ミサの時間が来たら、十字を切り、回心の祈りを唱え、憐みの賛歌と栄光の賛歌を歌い、集会祈願をお祈りします。
続いて第一朗読を朗読し、答唱詩編を歌い、第二朗読を朗読し、アレルヤ唱を歌い、福音書を朗読します。聖書と典礼に全部載ってますから、出来るはずです。その日の説教は、翌週までにはホームページの「福音の村」に載りますから、後でお読みください。前週までの説教から選んで読むのも、いいかも知れません。それから信仰宣言をし、共同祈願を唱えます。おうちミサでは自由にお祈りできますから、たくさんお願いしたらいいと思います。
ついで奉納祈願をお祈りし、感謝の賛歌(聖なるかな)を歌います。主の祈りを唱えて、平和の賛歌(神の小羊)を歌います。そうしていよいよ、霊的聖体拝領をします。霊的聖体拝領とは、信仰によって魂の世界でご聖体を拝領することです。「キリストのからだ、アーメン」と唱えて胸に手を置き、主をお迎えします。
最後に拝領祈願をお祈りし、十字を切って終わりです。歌が苦手な方は歌のところを省いても構いませんし、得意な方は開祭や閉祭の歌も選んで歌ったらいいでしょう。

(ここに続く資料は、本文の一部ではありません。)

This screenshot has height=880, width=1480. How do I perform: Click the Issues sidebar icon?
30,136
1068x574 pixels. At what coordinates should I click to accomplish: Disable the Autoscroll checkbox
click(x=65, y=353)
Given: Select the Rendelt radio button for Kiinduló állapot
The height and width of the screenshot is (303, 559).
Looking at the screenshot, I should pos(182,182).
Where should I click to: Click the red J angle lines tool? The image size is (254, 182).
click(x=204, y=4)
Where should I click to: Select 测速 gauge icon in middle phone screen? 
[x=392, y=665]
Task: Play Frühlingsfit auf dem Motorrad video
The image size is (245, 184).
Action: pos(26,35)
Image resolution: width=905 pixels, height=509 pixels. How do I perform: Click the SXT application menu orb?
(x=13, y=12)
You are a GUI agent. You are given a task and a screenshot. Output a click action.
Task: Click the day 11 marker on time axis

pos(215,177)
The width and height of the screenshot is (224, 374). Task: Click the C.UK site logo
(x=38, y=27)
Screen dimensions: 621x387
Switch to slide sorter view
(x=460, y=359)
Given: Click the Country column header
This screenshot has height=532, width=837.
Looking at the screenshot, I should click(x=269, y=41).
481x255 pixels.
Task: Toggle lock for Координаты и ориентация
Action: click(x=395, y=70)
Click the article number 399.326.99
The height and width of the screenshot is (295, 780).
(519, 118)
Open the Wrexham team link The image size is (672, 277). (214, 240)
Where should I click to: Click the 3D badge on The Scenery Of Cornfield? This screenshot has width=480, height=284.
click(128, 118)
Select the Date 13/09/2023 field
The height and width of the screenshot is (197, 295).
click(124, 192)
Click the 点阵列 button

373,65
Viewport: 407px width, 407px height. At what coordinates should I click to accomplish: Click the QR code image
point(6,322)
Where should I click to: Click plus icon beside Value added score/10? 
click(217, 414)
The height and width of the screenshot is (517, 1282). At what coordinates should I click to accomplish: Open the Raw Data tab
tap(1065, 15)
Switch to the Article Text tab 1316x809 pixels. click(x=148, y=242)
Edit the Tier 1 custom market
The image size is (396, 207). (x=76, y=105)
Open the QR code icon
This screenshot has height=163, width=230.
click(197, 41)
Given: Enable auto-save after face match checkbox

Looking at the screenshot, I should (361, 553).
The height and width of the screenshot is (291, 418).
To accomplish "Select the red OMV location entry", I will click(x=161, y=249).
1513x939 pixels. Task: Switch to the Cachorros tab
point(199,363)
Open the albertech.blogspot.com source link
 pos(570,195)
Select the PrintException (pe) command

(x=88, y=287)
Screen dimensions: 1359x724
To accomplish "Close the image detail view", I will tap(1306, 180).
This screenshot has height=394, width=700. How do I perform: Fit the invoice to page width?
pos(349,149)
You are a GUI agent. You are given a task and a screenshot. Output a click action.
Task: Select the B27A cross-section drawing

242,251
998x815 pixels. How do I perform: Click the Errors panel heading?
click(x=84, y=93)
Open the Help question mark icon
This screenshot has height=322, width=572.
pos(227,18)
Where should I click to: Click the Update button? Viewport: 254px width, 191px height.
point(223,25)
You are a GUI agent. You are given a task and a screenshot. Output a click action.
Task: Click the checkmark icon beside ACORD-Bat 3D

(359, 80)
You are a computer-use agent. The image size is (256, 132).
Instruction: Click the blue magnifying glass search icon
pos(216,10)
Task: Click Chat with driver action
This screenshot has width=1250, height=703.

ちなみに、そんなおうちミサのためにも、次週以降の聖書と典礼を持ち帰っておくことをお勧めします。これは、ミサに来られるときは忘れずにお持ちください。
もっとも、疲れているとき、気分のすぐれないときは、十字をひとつ切るだけで充分です。あとは聖堂で祈る仲間たち、また全世界のミサで祈っている仲間たちにお任せして、大船に乗った気持ちでお休みください。
離れていても心はひとつ。体は聖堂に行くことはできなくとも、祈りのうちに霊的に一致していれば、ご自宅はもはや聖堂の一部です。逆に言えば、聖堂は体調の悪い仲間たちのご自宅の一部です。いつもそんな一致を意識しながらミサを捧げましょう。
もちろん、長期にわたってミサに来られないときなどは、司祭がご聖体をお持ちしますから遠慮なくお申し出ください。ご聖体は、病床訪問グループのメンバーがお届けすることもできますし、司祭の許可があれば、信者のご家族が持ち帰ることもできます。これは、短期でも可能です。
かくいうわたしも、いつかはホントに「大変体調が悪く」なり、それこそ「ベッドミサ」しかできなくなる日が来るかもしれません。聖堂でミサを捧げられる日々がどんなに恵まれているかをいつも忘れずに、一つひとつのミサを、感謝をこめてお捧げしようと思います。